--- Start Text extract ---

Table of Contents
HIL Asynchronous Interrupt
Invokes a Function-Call Subsystem whenever the specified interrupts occur.
Library
MATLAB Command Line
Click to copy the following command line to the clipboard. Then paste it in the MATLAB Command Window:
qc_open_library('quarc_library/Data Acquisition/Generic/Interrupts')Description
The HIL Asynchronous Interrupt block invokes a Function-Call Subsystem whenever the specified interrupts associated with a data acquisition card occur. The Function-Call Subsystem is invoked asynchronously with respect to the sample time of the model. Hence, it may be called multiple times between sampling instants if one of the interrupts occurs more than once in that period.
If an interrupt has been detected on an interrupt source then the interrupt is automatically acknowledged by this block. Hence, the Function-Call Subsystem will only be invoked once each time an interrupt occurs.
The HIL Asynchronous Interrupt block supports two different modes: one-shot mode and repetitive mode. In either mode, the HIL Asynchronous Interrupt block creates a thread at model start. That thread then waits for an interrupt to occur before executing the Function Call Subsystem attached to the output from that thread.

--- End Text extract ---
--- Start Provided data ---

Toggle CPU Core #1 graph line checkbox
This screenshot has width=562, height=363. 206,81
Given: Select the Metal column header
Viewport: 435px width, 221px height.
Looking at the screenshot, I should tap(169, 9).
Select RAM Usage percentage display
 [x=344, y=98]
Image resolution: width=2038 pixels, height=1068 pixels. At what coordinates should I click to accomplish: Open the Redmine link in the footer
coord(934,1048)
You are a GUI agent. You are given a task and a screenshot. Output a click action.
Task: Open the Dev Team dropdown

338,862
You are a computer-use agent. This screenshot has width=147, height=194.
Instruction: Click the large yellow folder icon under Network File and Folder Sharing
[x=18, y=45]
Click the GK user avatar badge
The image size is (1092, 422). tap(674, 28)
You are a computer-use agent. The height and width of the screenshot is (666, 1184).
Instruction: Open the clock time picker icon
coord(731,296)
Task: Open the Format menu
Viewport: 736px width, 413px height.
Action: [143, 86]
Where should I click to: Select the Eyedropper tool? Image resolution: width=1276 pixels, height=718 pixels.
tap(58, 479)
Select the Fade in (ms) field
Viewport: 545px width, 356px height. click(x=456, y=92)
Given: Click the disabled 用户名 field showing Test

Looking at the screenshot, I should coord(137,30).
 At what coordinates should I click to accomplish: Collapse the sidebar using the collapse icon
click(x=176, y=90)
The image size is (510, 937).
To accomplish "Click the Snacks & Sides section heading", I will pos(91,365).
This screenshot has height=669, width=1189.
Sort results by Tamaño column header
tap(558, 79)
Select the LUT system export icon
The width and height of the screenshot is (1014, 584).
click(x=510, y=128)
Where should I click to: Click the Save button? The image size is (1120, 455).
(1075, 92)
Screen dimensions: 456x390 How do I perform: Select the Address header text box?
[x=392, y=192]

--- End Provided data ---

Problem:
Answer from the HIL Asynchronous Interrupt page:
1. How is the Function-Call Subsystem invoked with respect to the sample time of the model?
2. What does the block do with an interrupt detected on an interrupt source?
3. What does the block create at model start in either mode?

Problem solution:
1. Asynchronously.
2. It automatically acknowledges the interrupt.
3. A thread.